Twilight managed to keep up her almost manic cheer for a good while. Bait helped, even if he didn’t talk much, and Ben stepped in occasionally with a well-timed chirp or two. They all played their parts in this little fiction, each helping the rest pretend that their lives weren’t hanging on a string out here in this impossibly hostile wilderness. Twilight knew it, even as she forged the fantasy, but what else could she do? She was spent, burned out. Being careful and cautious and realistic was just too hard. As long as everybody kept talking to prop up their eggshell fortress of optimism, they didn’t have to think about all that. And so she chattered on.

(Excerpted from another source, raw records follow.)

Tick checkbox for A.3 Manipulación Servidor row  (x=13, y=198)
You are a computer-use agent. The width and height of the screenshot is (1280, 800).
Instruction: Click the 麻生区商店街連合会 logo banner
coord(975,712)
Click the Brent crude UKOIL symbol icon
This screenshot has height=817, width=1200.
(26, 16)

The road took a turn, and with a suddenness Twilight had come to expect from Tartarus, a cave mouth loomed up before them. She stopped mid-sentence. These woods may have been unpleasant, but they hadn't hurt her yet, and she was in no hurry to go back underground. Her trepidation was in no way dispelled by the pair of glowing eyes watching her from within.

“Um,” she said.

The eyes fell into a tilt, as though the head which presumably held them were considering her. They vanished into the darkness before she could say more. Bait twitched under her wing.

“Did you see that?” she whispered.

“Um. Yes.”

Twilight felt Ben’s many feet move about on her back as they all stood there, watching.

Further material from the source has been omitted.